V
Où
Joseph Rouletabille adresse à M. Robert Darzac une phrase qui
produit son petit effet
Nous
marchions depuis quelques minutes, Rouletabille et moi, le long d’un
mur qui bordait la vaste propriété de M. Stangerson, et nous
apercevions déjà la grille d’entrée, quand notre attention fut
attirée par un personnage qui, à demi courbé sur la terre,
semblait tellement préoccupé qu’il ne nous vit pas venir. Tantôt
il se penchait, se couchait presque sur le sol, tantôt il se
redressait et considérait attentivement le mur ; tantôt il
regardait dans le creux de sa main, puis faisait de grands pas, puis
se mettait à courir et regardait encore dans le creux de sa main
droite.
Rouletabille m’avait arrêté d’un geste :
- Chut !
Frédéric Larsan qui travaille ! … Ne le dérangeons pas !
Joseph
Rouletabille avait une grande admiration pour le célèbre policier.
Je n’avais jamais vu, moi, Frédéric Larsan, mais je le
connaissais beaucoup de réputation.
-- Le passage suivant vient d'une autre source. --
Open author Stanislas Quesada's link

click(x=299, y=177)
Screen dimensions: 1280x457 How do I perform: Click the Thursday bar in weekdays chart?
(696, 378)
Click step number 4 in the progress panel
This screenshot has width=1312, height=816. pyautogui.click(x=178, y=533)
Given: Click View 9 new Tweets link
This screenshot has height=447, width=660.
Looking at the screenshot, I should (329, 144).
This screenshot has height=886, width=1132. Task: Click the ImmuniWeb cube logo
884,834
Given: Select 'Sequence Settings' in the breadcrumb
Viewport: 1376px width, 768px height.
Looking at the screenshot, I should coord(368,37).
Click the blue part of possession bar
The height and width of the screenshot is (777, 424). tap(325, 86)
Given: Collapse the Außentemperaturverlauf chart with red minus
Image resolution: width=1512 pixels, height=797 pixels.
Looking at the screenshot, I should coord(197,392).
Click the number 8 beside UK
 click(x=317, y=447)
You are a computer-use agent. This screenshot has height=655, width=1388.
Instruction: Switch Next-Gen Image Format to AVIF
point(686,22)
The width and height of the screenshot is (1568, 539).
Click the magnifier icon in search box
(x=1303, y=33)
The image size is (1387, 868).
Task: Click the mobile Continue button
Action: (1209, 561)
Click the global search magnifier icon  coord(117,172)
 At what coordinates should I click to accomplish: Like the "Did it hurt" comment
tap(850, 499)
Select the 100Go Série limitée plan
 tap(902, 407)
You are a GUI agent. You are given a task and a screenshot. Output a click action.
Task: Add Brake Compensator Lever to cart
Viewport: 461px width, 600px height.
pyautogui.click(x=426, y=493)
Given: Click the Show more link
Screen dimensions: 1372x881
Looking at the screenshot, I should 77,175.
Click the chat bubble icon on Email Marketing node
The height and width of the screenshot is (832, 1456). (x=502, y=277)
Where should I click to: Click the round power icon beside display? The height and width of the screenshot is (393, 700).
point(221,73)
L’affaire des lingots d’or
de l’hôtel de la Monnaie, qu’il débrouilla quand tout le monde
jetait sa langue aux chiens, et l’arrestation des forceurs de
coffres-forts du Crédit universel avaient rendu son nom presque
populaire.
Il passait alors, à cette époque où Joseph Rouletabille
n’avait pas encore donné les preuves admirables d’un talent
unique, pour l’esprit le plus apte à démêler l’écheveau
embrouillé des plus mystérieux et plus obscurs crimes. Sa
réputation s’était étendue dans le monde entier et souvent les
polices de Londres ou de Berlin, ou même d’Amérique l’appelaient
à l’aide quand les inspecteurs et les détectives nationaux
s’avouaient à bout d’imagination et de ressources.
On ne
s’étonnera donc point que, dès le début du mystère de la
«Chambre Jaune», le chef de la Sûreté ait songé à télégraphier
à son précieux subordonné, à Londres, où Frédéric
Larsan avait été envoyé pour une grosse affaire de titres volés :
« Revenez vite. » Frédéric, que l’on appelait, à la Sûreté,
le grand Fred, avait fait diligence, sachant sans doute par
expérience que, si on le dérangeait, c’est qu’on avait bien
besoin de ses services, et, c’est ainsi que Rouletabille et moi, ce
matin-là, nous le trouvions déjà à la besogne.
Nous comprîmes
bientôt en quoi elle consistait. Ce qu’il ne cessait de regarder
dans le creux de sa main droite n’était autre chose que sa montre
et il paraissait fort occupé à compter des minutes. Puis il
rebroussa chemin, reprit une fois encore sa course, ne l’arrêta
qu’à la grille du parc, re-consulta sa montre, la mit dans sa
poche, haussa les épaules d’un geste découragé, poussa la
grille, pénétra dans le parc, referma la grille à clef, leva la
tête et, à travers les barreaux, nous aperçut.
Rouletabille courut
et je le suivis. Frédéric Larsan nous attendait.
- Monsieur Fred
», dit Rouletabille en se découvrant et en montrant les marques
d’un profond respect basé sur la réelle admiration que le jeune
reporter avait pour le célèbre policier, pourriez-vous nous dire
si M. Robert Darzac est au château en ce moment ? Voici un de ses
amis, du barreau de Paris, qui désirerait lui parler.
– Je n’en
sais rien, monsieur Rouletabille, répliqua Fred en serrant la main
de mon ami, car il avait eu l’occasion de le rencontrer plusieurs
fois au cours de ses enquêtes les plus difficiles… Je ne l’ai
pas vu.
– Les concierges nous renseigneront sans doute ? fit
Rouletabille en désignant une maisonnette de briques dont porte et
fenêtres étaient closes et qui devait inévitablement abriter ces
fidèles gardiens de la propriété.
- Les concierges ne vous
renseigneront point, monsieur Rouletabille.
– Et pourquoi
donc ?
– Parce que, depuis une demi-heure, ils sont arrêtés ! …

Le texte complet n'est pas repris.